Ciò posto, si impone una ulteriore precisazione. È vero che Alessandro Romagna in data 4/7 ha chiesto al Sindaco un incontro, ma non di certo vis-à-vis (poteva benissimo essere fatto in video conferenza), e nemmeno per chiedere collaborazione sui temi sociali, ma per avere risposte sull’emergenza Covid-19 e sui palazzetti, temi apparsi sulla stampa la settimana precedente ma mai discussi con i Consiglieri comunali. Dato che il Sindaco non ha accettato di rispondere per le vie informali, Noventa Attiva ha presentato interrogazione scritta, inviata via PEC in data 5/7, chiedendo tra le altre cose la sospensione della sagra di San Luigi. Per tutta risposta, il Sindaco ha scelto di evitare il confronto in Consiglio comunale di lunedì 6/7, annullandolo poche ore prima, quando sarebbe stata l’occasione e la sede opportuna per rispondere alle nostre interrogazioni in modo ufficiale, per altro motivando come “troppo complicata” (Zorzan e Busato, GdV 08/07/2020) la video conferenza, quando già il precedente Consiglio comunale e le relative Commissioni si erano tenuti utilizzando la piattaforma web.
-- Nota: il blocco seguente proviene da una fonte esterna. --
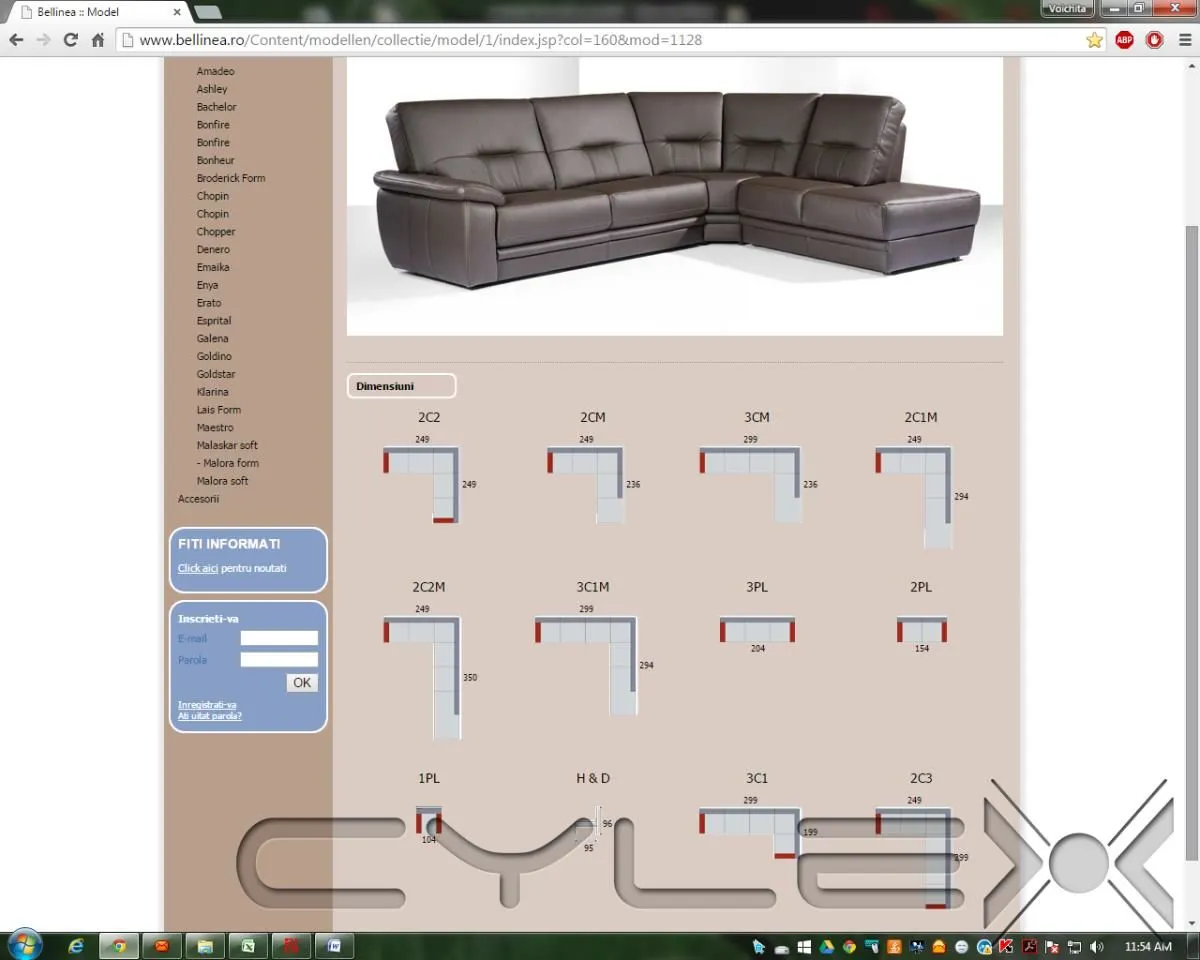Open the Chrome hamburger menu
This screenshot has width=1200, height=960.
coord(1183,40)
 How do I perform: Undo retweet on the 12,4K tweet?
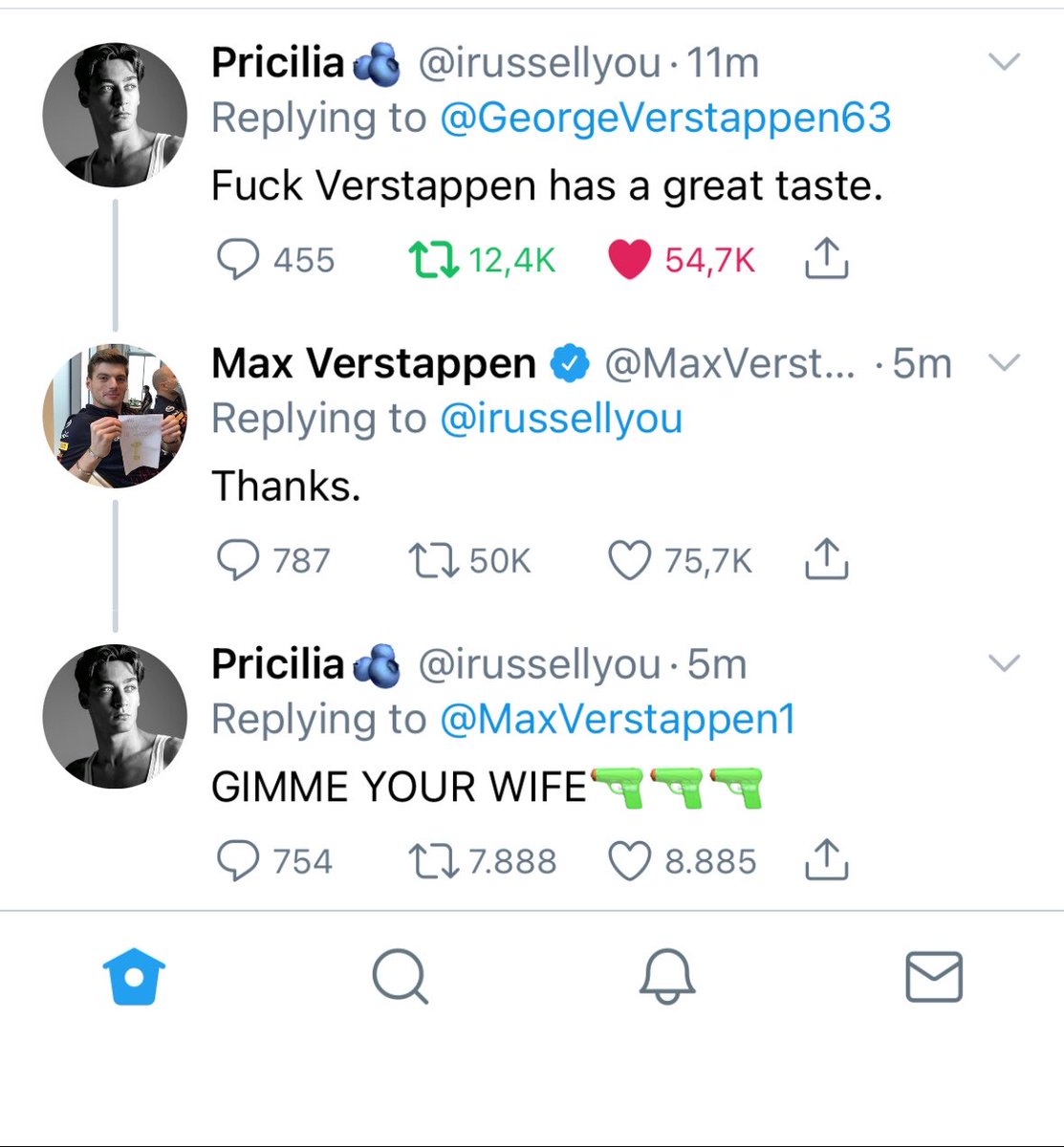point(434,259)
Inoltre, informiamo il Sindaco che nessun membro di Noventa Attiva vive di politica e ha pertanto il tempo per andare ad intervistare gli esercenti estrapolando pettegolezzi. Il nostro tempo piuttosto è stato investito per realizzare l’iniziativa benefica “Attiva la solidarietà a Noventa Vicentina” (che ha permesso di dare aiuto a numerose persone e realtà del territorio) e per sottoporre ai negozi del centro un sondaggio sulle loro opinioni e suggerimenti sulla viabilità del centro in vista di una ripresa post Covid-19, i cui risultati saranno resi pubblici a breve.

Ci piacerebbe che il Sindaco fosse altrettanto solerte ed esaustivo nel rispondere concretamente sui temi riguardanti Noventa Vicentina che da ormai troppi mesi gli abbiamo sottoposto senza ricevere adeguata risposta: palazzetti; ospedale; pfas; viabilità del centro e piazza; comune plastic free; piantumazione alberi; evasione fiscale.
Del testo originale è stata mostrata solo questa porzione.